**Exercise details:**
With the records as your source, report how many lines contain "Open". Add no other words.

**Task material:**
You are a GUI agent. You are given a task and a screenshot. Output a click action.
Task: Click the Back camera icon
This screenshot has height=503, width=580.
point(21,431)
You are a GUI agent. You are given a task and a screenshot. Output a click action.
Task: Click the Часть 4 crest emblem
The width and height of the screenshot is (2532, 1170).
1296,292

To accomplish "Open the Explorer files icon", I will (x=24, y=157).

---

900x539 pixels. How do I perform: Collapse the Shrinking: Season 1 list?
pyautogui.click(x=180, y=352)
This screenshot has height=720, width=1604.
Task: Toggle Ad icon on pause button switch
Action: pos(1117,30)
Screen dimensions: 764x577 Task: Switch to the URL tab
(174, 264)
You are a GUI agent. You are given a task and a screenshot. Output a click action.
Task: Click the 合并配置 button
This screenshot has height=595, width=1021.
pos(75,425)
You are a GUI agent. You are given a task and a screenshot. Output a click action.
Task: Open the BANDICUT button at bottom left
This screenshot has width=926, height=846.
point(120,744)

**Written response:**
2